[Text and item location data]
========================================
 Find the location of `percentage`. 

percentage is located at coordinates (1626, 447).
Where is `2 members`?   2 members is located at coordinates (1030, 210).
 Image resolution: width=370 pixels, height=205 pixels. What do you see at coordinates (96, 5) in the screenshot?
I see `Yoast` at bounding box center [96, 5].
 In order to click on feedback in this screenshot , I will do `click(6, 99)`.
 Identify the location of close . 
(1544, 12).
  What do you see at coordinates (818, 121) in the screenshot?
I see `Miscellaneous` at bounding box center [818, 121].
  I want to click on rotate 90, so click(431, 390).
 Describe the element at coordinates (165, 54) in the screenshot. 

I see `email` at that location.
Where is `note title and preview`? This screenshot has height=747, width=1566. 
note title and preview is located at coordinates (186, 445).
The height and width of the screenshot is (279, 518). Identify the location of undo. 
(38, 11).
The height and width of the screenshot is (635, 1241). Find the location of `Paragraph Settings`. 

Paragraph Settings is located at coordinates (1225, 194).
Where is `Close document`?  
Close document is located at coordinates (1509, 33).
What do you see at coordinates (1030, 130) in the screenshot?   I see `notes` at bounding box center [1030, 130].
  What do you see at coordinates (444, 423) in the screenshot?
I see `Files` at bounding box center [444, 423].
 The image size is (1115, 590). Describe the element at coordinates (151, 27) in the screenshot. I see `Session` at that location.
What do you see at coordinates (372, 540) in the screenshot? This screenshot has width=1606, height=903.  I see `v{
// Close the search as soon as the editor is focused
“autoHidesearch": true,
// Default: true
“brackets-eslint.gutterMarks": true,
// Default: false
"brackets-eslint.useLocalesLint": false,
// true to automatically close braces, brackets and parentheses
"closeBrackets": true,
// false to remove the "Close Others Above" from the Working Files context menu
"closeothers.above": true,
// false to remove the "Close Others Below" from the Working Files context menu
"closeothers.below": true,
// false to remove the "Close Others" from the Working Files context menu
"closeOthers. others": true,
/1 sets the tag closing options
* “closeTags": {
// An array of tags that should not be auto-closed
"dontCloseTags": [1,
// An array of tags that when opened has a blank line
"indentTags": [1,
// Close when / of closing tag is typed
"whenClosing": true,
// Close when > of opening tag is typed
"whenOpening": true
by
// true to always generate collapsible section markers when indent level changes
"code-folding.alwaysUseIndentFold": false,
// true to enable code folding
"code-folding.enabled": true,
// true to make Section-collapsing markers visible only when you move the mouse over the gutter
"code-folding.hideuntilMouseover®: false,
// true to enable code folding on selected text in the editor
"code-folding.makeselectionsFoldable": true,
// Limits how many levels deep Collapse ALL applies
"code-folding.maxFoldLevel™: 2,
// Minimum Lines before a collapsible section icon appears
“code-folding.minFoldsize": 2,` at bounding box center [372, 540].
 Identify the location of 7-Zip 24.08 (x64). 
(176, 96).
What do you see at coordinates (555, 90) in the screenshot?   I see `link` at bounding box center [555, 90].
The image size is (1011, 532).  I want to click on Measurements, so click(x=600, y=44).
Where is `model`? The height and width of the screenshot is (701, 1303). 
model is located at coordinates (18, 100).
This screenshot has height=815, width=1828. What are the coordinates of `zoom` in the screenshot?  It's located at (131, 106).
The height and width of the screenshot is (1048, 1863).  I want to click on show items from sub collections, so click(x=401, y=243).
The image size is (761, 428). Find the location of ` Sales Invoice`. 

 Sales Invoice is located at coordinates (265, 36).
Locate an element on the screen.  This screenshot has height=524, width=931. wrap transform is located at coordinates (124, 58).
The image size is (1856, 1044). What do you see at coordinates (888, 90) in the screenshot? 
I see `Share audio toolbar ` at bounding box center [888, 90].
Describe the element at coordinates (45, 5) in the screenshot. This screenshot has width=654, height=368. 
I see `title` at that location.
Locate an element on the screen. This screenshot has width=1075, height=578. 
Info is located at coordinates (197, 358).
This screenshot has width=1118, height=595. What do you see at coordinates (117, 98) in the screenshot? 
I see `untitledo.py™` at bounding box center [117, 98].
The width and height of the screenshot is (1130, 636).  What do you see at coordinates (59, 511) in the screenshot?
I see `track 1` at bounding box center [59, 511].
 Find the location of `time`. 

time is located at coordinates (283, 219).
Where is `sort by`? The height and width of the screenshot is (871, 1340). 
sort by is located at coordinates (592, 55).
========================================
**Your task**
Copy out the data unchanged, starting with its first line and ending with the line that contains "In order to", both included.

**The result**
 Find the location of `percentage`. 

percentage is located at coordinates (1626, 447).
Where is `2 members`?   2 members is located at coordinates (1030, 210).
 Image resolution: width=370 pixels, height=205 pixels. What do you see at coordinates (96, 5) in the screenshot?
I see `Yoast` at bounding box center [96, 5].
 In order to click on feedback in this screenshot , I will do `click(6, 99)`.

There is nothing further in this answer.